With the pictures left out, transcribe exactly the lines from the one with "You are a computer-use" through the end of the data.

* [Task data]:
━━━━
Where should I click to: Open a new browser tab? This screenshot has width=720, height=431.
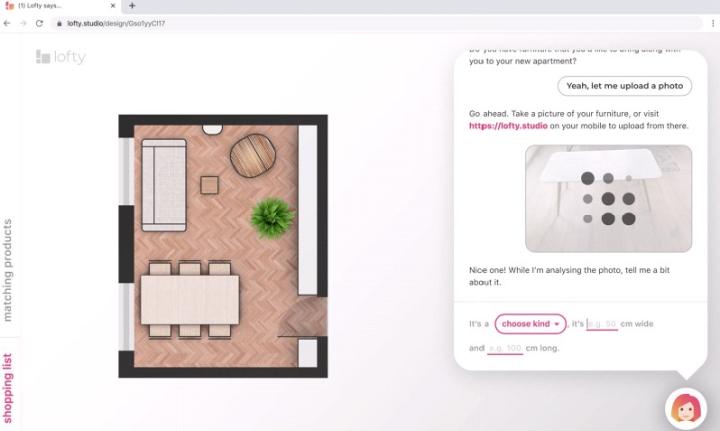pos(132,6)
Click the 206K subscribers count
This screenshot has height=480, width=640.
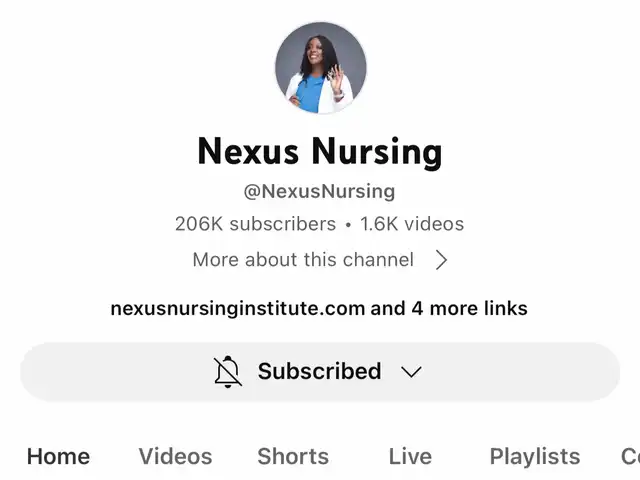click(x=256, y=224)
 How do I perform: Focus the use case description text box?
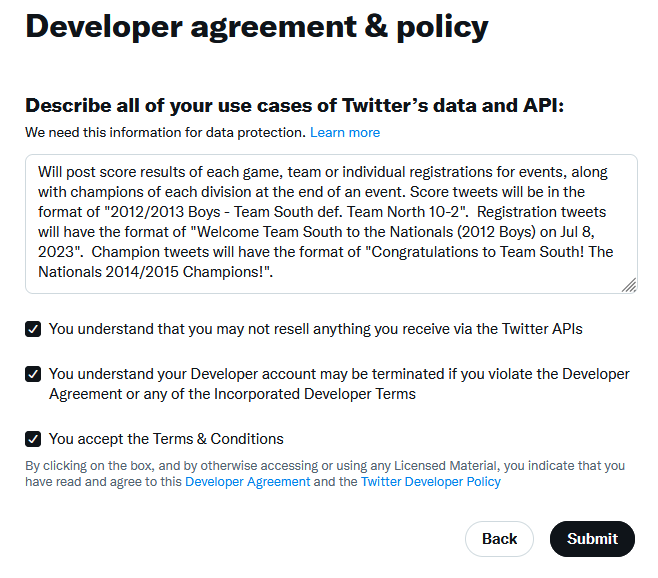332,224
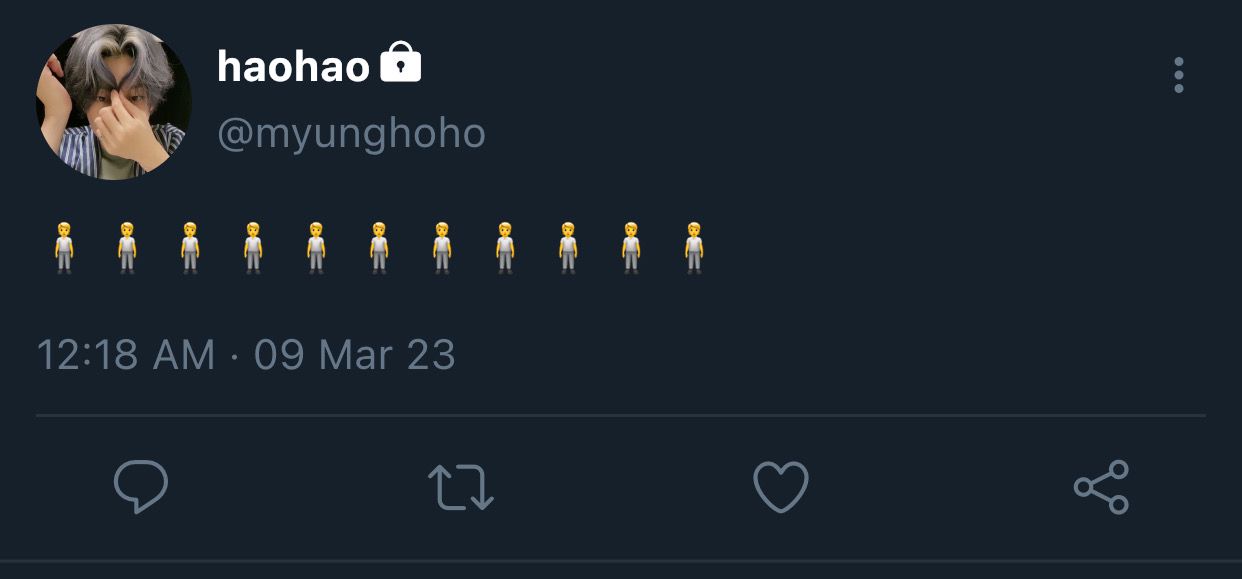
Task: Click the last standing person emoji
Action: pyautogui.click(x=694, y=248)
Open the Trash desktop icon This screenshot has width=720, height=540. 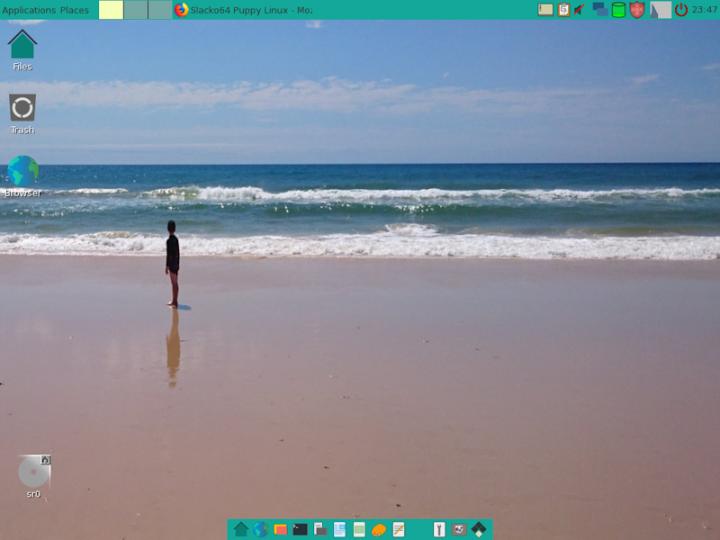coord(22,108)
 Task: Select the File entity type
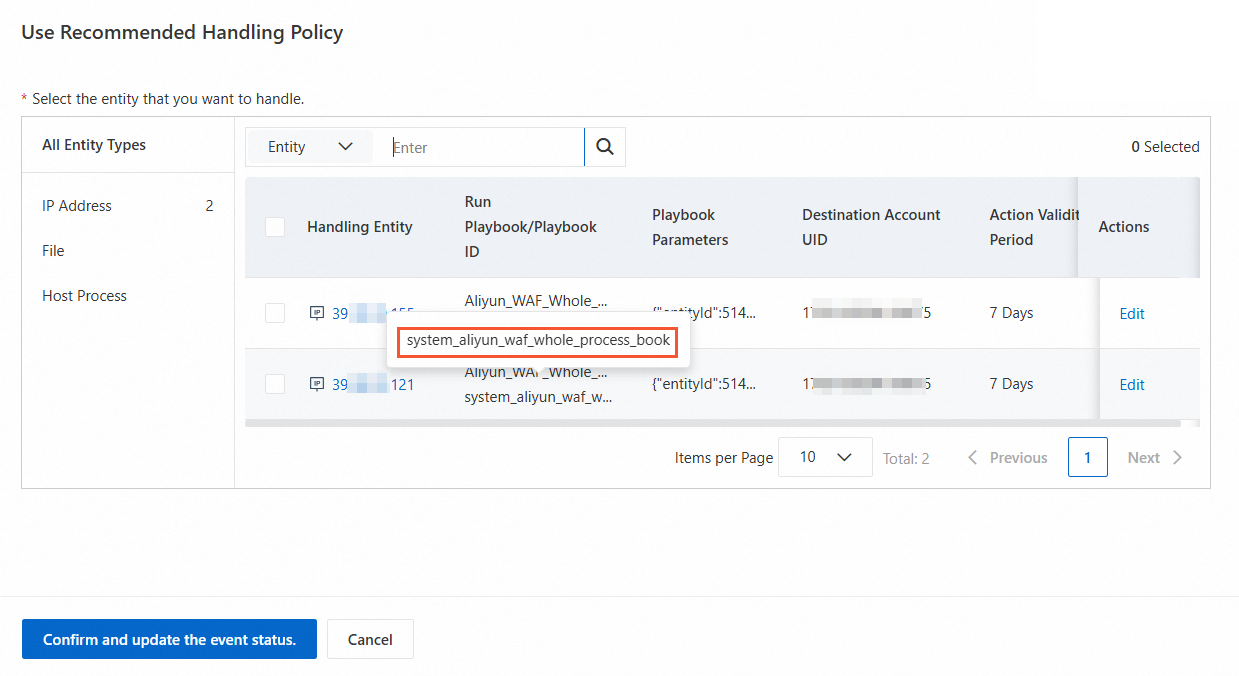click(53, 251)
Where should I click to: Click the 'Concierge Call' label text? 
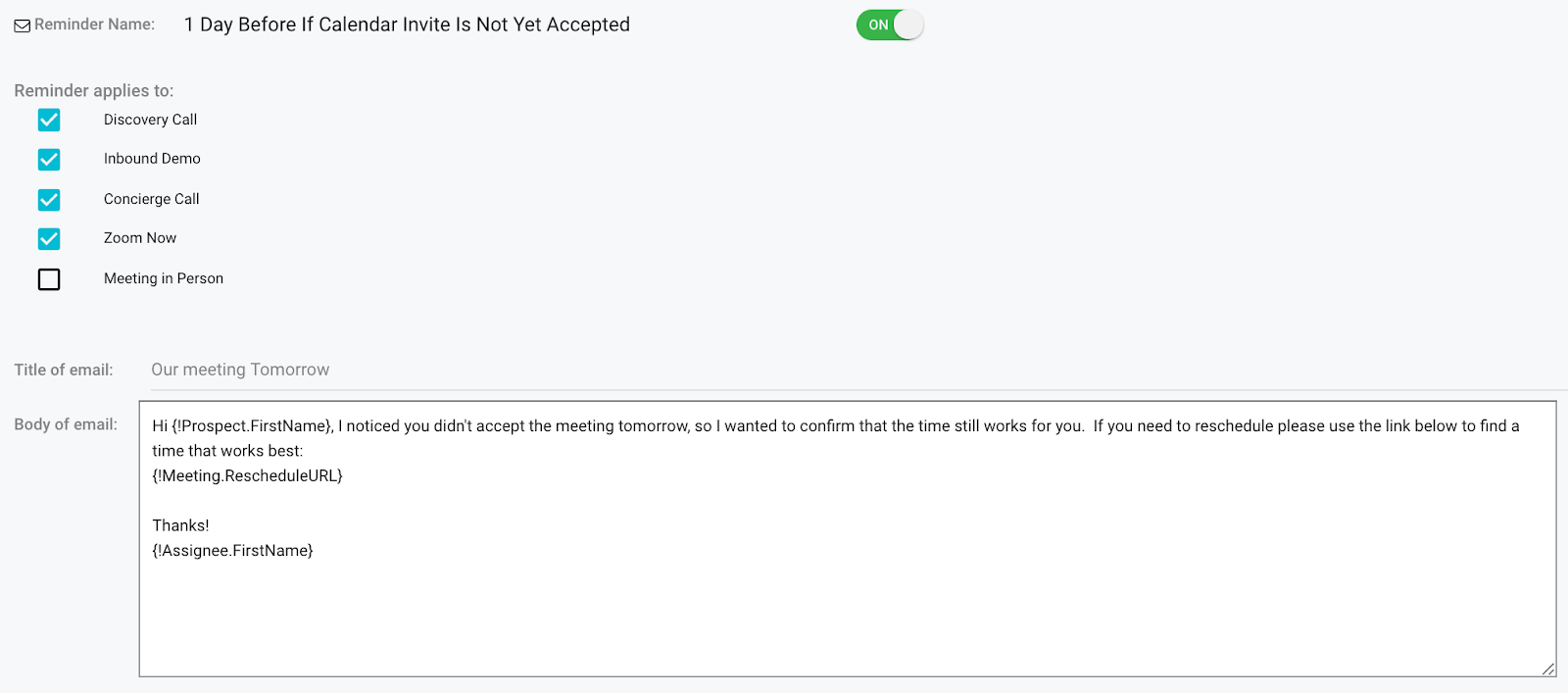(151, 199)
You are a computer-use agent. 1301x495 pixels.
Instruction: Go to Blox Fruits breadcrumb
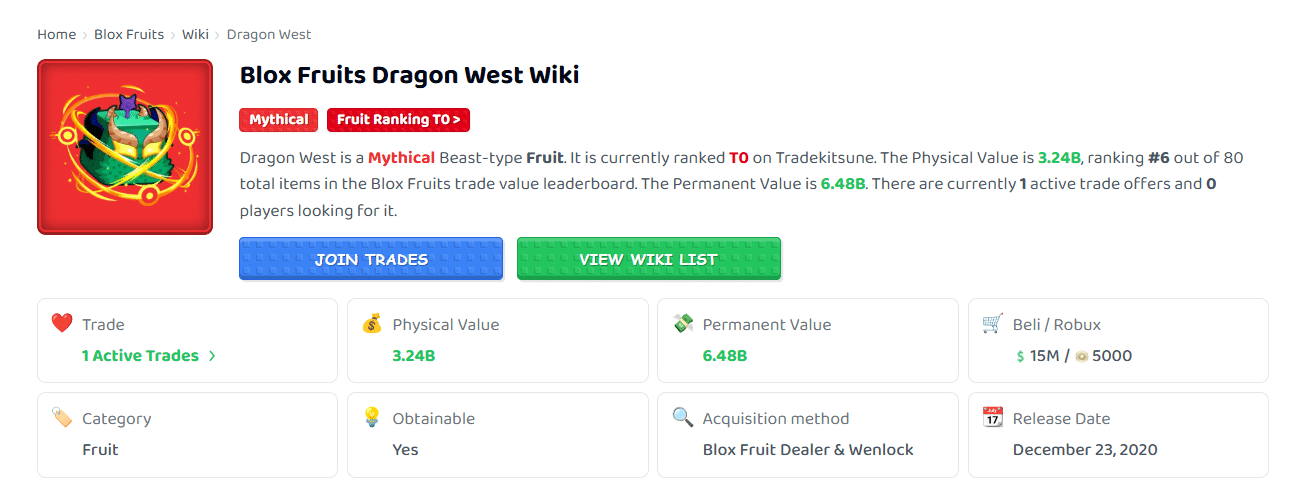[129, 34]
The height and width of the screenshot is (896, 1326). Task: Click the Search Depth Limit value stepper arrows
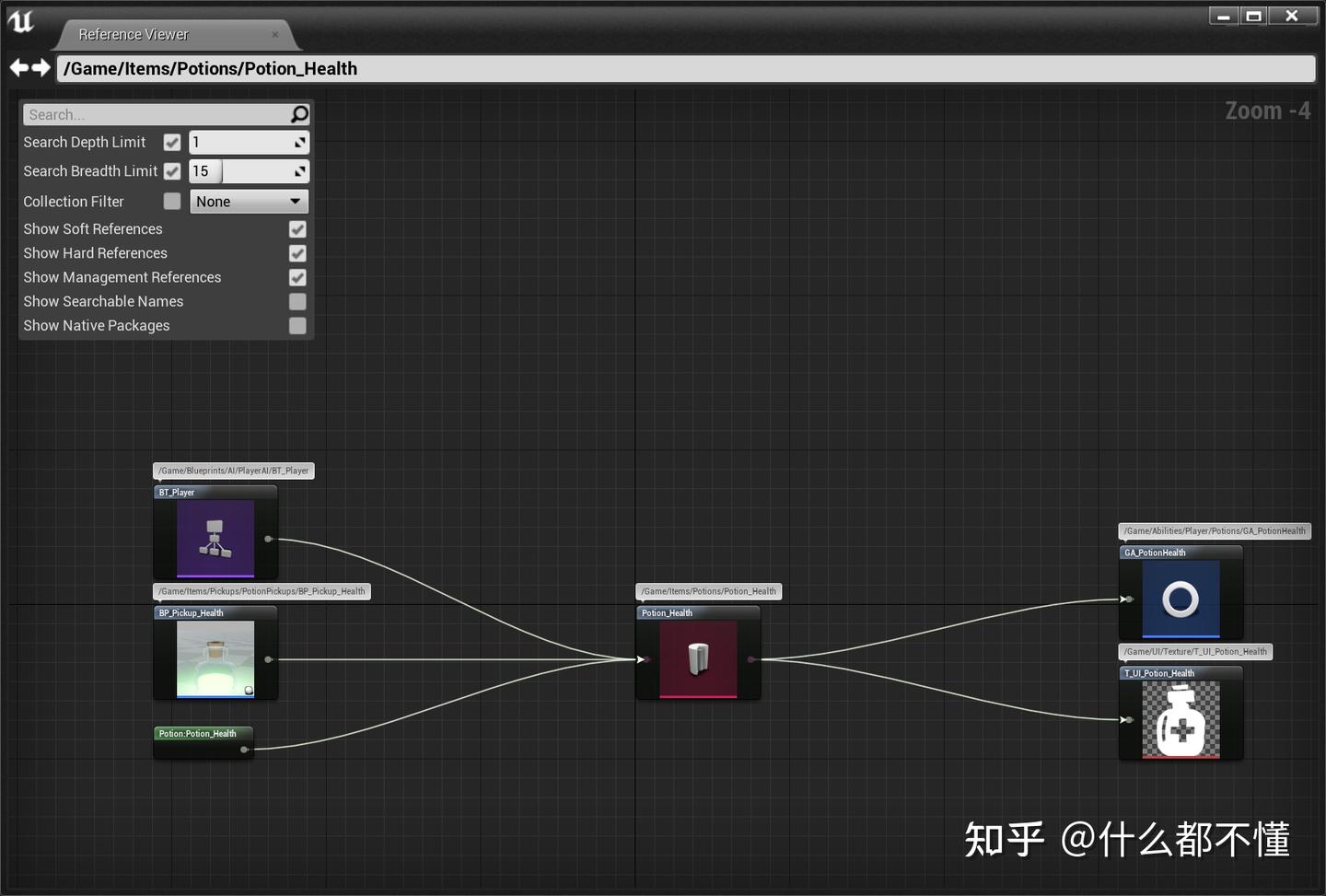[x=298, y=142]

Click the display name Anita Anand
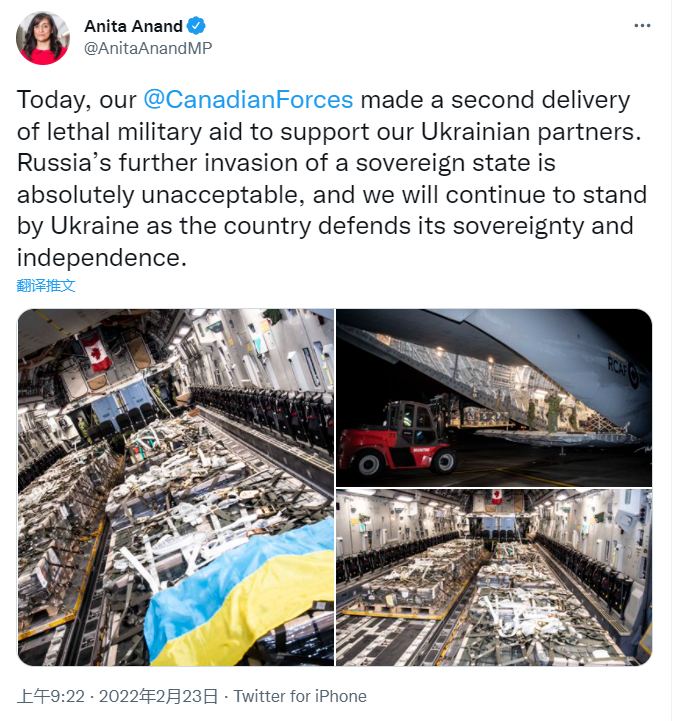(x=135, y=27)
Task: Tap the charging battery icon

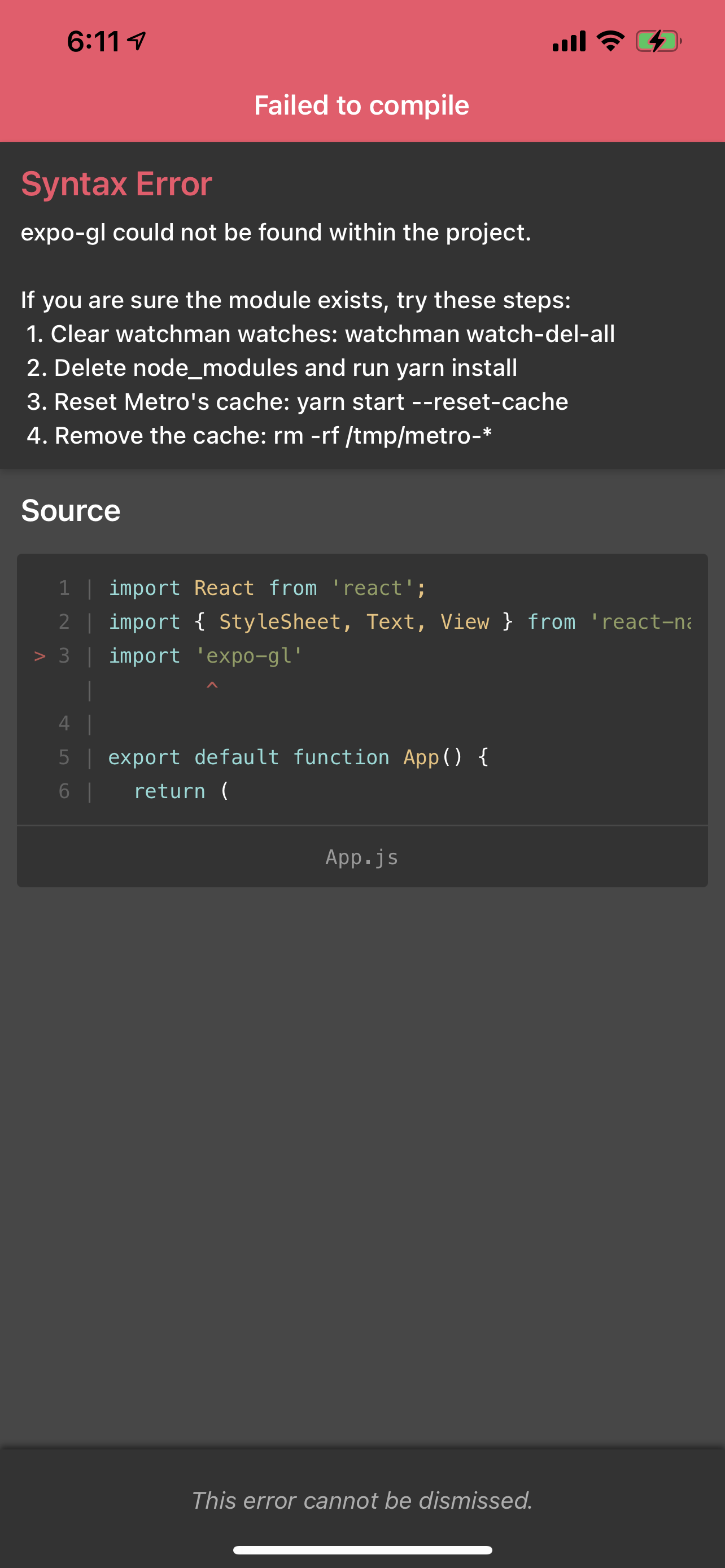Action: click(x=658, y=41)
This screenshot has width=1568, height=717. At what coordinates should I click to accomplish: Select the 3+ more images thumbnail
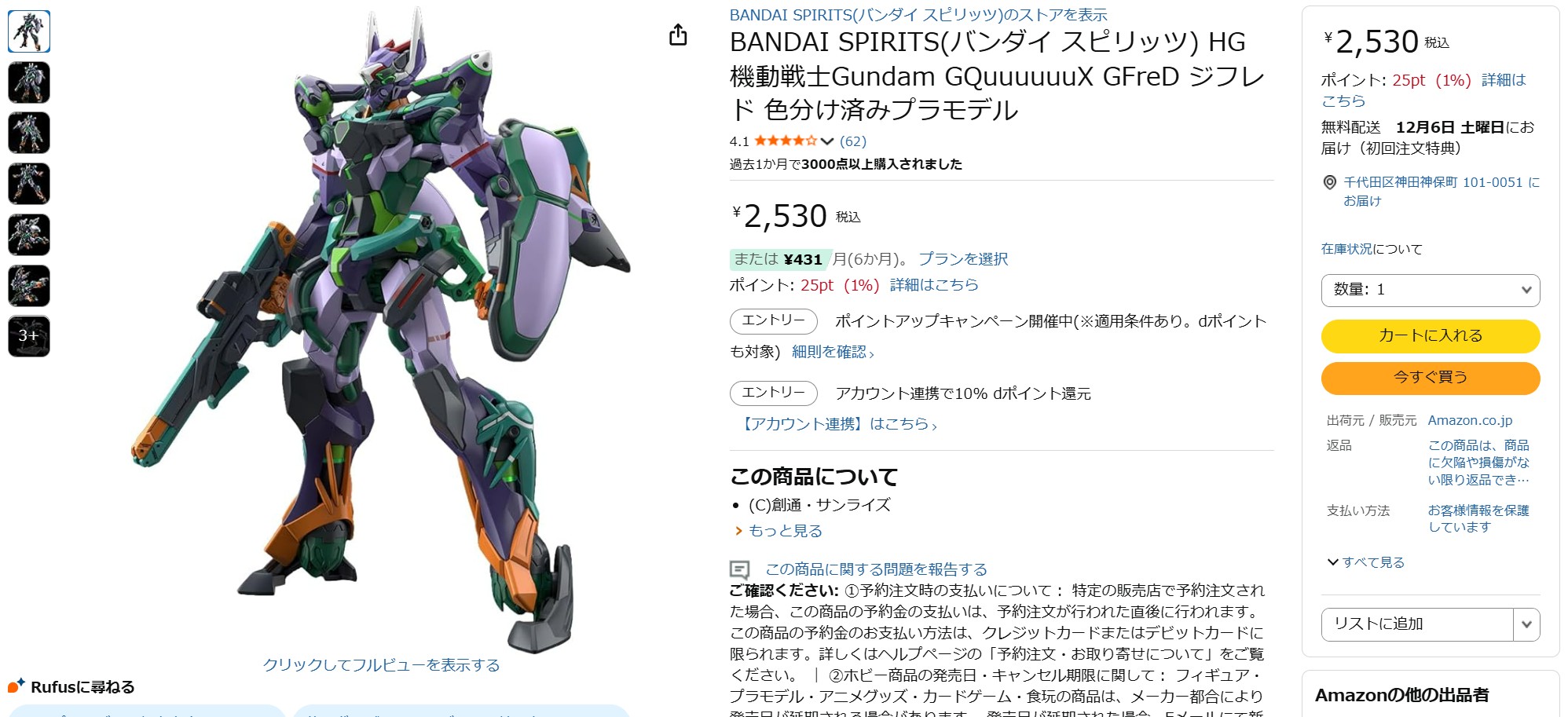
━━━━
* [Exercise answer]:
You are a computer-use agent. 1301x495 pixels.
Instruction: Go to Blox Fruits breadcrumb
[129, 34]
The height and width of the screenshot is (896, 1326). Task: Click the Search Depth Limit value stepper arrows
[x=298, y=142]

Click the display name Anita Anand
(x=135, y=27)
Task: Tap the charging battery icon

Action: click(x=658, y=41)
This screenshot has width=1568, height=717. At what coordinates should I click to accomplish: Select the 3+ more images thumbnail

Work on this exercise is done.